_Required work_.
When you reach the line containing "Task: Open the MTU info icon hint", stop after it; until then, copy each line of the listing exactly, starting with the first.
(Input data begins)
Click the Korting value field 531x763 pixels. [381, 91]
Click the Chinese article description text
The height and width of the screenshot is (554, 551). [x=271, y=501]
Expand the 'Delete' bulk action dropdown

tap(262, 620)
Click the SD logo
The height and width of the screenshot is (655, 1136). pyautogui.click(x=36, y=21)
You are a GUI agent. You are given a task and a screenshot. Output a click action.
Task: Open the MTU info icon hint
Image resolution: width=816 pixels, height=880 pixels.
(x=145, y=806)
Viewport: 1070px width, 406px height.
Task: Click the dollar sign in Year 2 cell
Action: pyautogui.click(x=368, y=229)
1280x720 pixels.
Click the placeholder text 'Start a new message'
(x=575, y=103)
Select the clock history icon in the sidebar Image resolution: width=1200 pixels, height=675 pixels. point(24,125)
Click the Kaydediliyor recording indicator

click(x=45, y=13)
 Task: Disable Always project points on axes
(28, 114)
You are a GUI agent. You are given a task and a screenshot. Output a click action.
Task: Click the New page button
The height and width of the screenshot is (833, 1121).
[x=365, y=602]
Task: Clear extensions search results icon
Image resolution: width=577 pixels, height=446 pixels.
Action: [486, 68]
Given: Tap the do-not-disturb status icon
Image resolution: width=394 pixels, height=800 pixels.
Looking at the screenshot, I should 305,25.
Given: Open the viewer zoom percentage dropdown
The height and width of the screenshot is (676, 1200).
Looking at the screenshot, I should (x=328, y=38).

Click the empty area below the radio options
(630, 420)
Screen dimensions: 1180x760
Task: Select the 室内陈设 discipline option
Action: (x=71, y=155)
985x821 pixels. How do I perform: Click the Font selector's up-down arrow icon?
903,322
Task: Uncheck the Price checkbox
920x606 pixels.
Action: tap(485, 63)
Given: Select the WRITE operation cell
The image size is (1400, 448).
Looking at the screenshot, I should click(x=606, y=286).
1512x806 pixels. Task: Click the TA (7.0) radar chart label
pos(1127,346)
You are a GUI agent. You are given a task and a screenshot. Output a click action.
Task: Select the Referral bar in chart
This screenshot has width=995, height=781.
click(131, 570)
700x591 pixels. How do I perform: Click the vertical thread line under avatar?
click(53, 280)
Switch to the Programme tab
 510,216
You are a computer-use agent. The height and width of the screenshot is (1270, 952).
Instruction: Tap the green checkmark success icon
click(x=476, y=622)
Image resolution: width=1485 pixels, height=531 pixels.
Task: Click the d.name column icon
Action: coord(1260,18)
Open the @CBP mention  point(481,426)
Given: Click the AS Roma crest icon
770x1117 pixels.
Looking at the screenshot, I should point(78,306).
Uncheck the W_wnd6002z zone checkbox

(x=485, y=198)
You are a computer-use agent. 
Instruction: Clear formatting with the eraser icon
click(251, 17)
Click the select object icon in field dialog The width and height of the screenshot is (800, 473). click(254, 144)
(Input data ends)
_Solution_.
Click the Korting value field 531x763 pixels. [381, 91]
Click the Chinese article description text
The height and width of the screenshot is (554, 551). [x=271, y=501]
Expand the 'Delete' bulk action dropdown

tap(262, 620)
Click the SD logo
The height and width of the screenshot is (655, 1136). pyautogui.click(x=36, y=21)
You are a GUI agent. You are given a task and a screenshot. Output a click action.
Task: Open the MTU info icon hint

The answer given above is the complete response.